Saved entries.
______________________________
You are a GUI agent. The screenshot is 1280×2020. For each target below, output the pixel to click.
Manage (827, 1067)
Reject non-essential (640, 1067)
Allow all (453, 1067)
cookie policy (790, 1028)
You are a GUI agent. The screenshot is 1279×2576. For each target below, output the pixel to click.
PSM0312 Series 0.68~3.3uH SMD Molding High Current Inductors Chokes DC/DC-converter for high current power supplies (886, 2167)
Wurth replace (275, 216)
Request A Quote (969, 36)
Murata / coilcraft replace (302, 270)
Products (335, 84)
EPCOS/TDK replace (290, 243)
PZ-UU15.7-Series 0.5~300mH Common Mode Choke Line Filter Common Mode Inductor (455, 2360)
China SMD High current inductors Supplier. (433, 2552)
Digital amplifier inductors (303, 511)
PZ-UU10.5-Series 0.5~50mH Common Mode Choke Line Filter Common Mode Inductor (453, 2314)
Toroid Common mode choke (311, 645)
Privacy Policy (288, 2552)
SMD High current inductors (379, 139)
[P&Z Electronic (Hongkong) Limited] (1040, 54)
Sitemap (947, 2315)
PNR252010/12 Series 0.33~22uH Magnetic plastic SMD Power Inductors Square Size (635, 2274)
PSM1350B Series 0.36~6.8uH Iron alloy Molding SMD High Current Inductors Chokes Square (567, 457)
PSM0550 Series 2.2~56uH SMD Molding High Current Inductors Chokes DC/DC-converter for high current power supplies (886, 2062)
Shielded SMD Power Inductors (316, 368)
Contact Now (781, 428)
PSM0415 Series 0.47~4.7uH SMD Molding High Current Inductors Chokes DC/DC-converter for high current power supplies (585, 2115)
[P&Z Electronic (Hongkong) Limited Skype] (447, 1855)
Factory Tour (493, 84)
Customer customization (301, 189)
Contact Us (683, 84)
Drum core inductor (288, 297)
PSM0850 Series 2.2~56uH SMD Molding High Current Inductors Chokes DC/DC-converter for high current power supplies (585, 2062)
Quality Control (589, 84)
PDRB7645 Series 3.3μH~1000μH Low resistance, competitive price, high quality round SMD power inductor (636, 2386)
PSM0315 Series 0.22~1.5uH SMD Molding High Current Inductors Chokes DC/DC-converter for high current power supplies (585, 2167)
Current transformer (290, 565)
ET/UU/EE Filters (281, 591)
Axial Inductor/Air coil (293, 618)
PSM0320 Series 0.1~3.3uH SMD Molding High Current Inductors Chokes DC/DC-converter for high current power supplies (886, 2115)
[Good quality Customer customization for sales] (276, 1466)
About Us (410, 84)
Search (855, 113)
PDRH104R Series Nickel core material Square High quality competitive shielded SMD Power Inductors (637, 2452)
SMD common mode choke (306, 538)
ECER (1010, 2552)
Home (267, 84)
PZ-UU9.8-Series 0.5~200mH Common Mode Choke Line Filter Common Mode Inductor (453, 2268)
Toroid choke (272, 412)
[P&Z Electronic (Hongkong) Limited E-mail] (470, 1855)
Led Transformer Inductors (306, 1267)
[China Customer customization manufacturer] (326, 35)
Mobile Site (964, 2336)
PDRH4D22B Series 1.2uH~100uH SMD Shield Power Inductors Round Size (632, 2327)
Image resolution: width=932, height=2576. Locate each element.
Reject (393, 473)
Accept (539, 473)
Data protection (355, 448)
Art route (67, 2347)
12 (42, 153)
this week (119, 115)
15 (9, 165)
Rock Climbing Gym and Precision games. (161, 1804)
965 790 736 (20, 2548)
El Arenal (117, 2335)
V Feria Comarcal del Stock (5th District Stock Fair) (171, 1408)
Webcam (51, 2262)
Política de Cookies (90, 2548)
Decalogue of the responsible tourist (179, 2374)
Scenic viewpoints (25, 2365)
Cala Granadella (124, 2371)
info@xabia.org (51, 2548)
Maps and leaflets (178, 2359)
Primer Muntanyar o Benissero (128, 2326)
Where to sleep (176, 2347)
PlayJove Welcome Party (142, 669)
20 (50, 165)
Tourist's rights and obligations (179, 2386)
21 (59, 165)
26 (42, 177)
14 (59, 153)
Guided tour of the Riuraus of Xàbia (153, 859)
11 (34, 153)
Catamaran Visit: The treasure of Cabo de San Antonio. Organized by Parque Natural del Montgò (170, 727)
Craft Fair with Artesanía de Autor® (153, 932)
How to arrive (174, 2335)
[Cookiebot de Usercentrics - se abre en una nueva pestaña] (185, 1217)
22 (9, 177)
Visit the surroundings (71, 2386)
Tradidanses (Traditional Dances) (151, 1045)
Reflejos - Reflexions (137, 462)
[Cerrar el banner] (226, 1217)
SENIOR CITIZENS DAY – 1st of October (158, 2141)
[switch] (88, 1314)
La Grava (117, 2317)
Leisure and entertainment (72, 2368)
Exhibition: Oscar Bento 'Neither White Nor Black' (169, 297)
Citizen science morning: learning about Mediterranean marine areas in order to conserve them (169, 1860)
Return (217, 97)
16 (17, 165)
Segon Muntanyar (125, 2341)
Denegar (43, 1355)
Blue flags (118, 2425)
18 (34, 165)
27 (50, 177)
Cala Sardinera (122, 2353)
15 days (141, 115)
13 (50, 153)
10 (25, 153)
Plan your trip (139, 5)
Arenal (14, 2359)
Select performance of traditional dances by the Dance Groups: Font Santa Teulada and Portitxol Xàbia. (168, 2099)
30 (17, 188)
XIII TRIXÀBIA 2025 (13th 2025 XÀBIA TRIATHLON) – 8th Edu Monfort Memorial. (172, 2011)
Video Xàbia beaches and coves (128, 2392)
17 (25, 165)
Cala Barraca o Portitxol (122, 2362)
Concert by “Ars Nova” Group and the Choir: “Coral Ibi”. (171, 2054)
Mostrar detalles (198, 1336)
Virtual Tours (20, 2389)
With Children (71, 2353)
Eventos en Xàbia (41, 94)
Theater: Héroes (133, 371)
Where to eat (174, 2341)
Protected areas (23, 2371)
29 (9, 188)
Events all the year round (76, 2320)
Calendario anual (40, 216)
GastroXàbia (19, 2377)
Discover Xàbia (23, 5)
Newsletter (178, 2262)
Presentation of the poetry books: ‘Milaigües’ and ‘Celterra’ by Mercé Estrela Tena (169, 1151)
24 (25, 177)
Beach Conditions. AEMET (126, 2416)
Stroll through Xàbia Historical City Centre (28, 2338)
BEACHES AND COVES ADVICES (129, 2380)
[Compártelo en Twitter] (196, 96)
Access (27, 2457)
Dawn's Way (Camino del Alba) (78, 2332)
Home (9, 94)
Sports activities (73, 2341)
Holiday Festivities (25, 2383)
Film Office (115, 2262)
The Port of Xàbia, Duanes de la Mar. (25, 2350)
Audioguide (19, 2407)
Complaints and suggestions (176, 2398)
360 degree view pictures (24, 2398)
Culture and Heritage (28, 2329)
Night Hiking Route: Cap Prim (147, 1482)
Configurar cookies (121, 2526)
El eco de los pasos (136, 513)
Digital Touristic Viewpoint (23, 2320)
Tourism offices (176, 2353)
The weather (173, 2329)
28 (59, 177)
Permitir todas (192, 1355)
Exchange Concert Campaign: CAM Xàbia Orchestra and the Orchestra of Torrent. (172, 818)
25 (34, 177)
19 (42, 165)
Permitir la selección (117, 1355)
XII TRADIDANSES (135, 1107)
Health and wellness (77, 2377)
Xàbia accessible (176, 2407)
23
______________________________
WORK ITEM.
Of the lines above, extract only those from the line with "[Cookiebot de Usercentrics" to the line with "La Grava (117, 2317)", both included, exactly as written.

TASK RESULT.
[Cookiebot de Usercentrics - se abre en una nueva pestaña] (185, 1217)
22 (9, 177)
Visit the surroundings (71, 2386)
Tradidanses (Traditional Dances) (151, 1045)
Reflejos - Reflexions (137, 462)
[Cerrar el banner] (226, 1217)
SENIOR CITIZENS DAY – 1st of October (158, 2141)
[switch] (88, 1314)
La Grava (117, 2317)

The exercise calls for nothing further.